Data items
══════
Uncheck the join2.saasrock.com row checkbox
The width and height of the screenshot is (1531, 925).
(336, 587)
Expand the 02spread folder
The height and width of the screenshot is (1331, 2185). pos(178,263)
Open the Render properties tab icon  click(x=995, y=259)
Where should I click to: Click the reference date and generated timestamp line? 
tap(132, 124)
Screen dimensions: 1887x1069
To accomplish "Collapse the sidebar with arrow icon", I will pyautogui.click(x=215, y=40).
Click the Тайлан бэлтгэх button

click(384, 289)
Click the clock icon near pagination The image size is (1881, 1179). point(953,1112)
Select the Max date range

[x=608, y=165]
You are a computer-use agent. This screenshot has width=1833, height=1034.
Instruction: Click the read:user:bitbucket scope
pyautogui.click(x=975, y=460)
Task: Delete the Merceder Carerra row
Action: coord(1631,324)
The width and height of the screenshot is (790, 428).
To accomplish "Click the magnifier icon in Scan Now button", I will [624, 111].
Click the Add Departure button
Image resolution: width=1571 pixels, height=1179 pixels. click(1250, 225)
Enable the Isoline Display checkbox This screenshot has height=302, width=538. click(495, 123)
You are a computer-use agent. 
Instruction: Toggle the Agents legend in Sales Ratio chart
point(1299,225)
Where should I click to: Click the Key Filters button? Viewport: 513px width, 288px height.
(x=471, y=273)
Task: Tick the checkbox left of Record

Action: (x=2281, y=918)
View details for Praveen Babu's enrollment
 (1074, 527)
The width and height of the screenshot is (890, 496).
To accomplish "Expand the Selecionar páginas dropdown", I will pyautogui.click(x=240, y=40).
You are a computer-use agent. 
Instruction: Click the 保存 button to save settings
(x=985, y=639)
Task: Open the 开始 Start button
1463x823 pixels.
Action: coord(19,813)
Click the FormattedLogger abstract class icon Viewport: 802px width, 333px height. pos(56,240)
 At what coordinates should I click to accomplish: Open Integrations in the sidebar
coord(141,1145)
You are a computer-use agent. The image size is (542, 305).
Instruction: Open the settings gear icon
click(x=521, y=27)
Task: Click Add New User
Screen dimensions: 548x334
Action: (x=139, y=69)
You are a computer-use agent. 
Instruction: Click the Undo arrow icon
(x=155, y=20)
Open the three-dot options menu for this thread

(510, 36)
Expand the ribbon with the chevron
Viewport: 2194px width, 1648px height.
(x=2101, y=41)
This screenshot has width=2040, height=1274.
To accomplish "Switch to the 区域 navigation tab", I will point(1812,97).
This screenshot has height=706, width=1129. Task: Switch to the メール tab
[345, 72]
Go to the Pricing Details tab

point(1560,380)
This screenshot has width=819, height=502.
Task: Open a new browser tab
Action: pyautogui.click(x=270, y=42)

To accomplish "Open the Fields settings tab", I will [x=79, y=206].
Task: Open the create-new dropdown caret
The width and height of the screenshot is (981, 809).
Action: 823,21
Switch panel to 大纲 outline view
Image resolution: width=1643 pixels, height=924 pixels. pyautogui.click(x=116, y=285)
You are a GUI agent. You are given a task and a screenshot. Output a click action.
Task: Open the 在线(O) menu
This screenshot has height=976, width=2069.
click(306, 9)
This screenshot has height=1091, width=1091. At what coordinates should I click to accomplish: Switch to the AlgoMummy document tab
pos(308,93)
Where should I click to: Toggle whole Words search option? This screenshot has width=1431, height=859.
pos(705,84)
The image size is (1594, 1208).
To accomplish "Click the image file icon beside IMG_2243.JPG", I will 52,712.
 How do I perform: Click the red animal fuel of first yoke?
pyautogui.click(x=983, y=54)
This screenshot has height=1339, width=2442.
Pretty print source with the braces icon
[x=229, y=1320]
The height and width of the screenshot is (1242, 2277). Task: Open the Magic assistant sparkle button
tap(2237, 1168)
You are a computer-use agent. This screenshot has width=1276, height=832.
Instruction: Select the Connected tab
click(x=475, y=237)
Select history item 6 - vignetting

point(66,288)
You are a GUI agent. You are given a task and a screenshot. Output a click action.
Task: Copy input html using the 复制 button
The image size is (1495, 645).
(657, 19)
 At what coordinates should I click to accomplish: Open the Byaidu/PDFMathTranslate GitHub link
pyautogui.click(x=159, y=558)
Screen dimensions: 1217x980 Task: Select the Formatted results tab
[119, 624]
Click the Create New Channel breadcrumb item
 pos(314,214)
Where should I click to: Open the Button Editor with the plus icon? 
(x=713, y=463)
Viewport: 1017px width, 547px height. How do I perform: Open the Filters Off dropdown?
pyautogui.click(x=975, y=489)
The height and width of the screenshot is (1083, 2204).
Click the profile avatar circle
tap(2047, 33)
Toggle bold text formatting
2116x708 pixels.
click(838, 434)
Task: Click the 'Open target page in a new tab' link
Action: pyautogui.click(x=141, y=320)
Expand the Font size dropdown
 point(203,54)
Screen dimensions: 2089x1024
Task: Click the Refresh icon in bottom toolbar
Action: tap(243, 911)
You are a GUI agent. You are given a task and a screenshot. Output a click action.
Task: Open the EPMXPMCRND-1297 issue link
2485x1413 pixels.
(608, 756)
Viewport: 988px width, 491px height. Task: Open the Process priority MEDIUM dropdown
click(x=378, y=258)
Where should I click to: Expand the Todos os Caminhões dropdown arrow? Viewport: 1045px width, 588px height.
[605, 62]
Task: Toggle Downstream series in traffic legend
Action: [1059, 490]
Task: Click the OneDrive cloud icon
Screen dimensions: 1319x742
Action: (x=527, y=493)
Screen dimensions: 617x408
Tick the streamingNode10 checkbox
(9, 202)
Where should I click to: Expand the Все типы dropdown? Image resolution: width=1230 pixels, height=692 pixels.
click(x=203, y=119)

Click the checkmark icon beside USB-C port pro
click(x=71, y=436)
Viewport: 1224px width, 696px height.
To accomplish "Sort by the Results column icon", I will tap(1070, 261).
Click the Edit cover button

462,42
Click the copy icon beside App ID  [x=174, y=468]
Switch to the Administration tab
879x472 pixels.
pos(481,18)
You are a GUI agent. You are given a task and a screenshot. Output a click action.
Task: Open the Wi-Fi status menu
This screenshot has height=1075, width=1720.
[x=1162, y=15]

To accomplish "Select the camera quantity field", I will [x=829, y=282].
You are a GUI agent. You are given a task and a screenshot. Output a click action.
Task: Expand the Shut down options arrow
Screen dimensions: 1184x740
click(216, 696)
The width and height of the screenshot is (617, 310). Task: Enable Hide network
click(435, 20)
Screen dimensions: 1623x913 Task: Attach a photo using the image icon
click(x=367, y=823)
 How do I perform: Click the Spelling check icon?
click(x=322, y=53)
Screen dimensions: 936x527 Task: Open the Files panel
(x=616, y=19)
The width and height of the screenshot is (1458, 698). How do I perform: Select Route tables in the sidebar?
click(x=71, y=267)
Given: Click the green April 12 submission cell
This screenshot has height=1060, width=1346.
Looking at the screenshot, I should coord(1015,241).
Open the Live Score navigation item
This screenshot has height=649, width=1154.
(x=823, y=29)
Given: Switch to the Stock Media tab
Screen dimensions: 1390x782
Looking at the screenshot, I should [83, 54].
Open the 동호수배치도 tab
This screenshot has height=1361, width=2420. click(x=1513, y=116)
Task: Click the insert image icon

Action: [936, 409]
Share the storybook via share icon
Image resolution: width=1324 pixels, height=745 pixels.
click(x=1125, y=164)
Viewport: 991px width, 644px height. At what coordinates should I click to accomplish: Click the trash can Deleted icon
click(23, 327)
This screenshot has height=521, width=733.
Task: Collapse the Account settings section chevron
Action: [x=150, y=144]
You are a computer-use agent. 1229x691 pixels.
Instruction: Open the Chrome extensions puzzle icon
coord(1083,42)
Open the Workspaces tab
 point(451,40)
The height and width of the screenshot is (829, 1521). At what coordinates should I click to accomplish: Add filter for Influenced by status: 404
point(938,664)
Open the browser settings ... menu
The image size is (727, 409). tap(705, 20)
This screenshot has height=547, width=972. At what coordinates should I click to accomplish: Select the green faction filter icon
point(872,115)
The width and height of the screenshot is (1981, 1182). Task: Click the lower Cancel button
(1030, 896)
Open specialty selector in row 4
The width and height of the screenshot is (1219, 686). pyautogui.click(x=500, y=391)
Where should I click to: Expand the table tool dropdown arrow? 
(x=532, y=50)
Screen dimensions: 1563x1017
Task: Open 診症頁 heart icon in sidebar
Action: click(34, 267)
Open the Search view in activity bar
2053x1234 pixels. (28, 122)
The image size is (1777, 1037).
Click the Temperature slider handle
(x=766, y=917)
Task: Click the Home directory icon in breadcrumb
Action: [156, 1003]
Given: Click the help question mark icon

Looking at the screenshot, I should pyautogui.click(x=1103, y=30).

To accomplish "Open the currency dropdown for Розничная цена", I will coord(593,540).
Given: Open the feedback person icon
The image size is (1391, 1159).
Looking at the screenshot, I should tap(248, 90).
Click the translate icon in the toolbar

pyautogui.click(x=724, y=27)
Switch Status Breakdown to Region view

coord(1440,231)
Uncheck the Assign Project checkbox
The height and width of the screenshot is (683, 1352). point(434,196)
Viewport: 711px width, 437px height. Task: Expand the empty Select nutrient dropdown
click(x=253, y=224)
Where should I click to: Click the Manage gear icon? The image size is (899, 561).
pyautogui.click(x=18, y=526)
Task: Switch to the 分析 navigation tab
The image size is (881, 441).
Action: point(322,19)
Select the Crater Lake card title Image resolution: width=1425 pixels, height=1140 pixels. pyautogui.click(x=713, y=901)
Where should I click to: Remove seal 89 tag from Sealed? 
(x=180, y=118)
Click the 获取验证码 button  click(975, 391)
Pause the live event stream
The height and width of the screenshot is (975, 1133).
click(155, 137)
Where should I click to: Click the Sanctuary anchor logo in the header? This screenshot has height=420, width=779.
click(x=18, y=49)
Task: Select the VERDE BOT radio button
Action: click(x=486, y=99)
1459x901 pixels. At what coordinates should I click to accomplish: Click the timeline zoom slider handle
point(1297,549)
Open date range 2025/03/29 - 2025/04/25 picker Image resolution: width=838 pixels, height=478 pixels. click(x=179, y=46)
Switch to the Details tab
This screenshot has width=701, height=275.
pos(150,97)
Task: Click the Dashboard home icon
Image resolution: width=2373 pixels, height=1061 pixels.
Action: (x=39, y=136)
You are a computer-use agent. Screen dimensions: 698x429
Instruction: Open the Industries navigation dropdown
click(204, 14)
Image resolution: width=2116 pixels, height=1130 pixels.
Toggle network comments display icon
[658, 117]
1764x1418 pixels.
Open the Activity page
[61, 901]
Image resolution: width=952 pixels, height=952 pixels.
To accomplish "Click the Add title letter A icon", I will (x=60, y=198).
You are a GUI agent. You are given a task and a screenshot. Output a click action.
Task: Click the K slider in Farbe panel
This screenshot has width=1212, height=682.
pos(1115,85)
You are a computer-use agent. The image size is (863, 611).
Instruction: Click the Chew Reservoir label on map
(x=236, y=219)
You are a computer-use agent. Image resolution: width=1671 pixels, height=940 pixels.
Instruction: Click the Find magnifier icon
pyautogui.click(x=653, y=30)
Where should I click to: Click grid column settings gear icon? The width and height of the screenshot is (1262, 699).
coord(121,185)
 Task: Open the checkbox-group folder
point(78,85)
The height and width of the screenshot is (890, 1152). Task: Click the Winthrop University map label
══════
# To do:
Show each line of the records above containing "title".

# Response:
Select the Crater Lake card title Image resolution: width=1425 pixels, height=1140 pixels. pyautogui.click(x=713, y=901)
To accomplish "Click the Add title letter A icon", I will (x=60, y=198).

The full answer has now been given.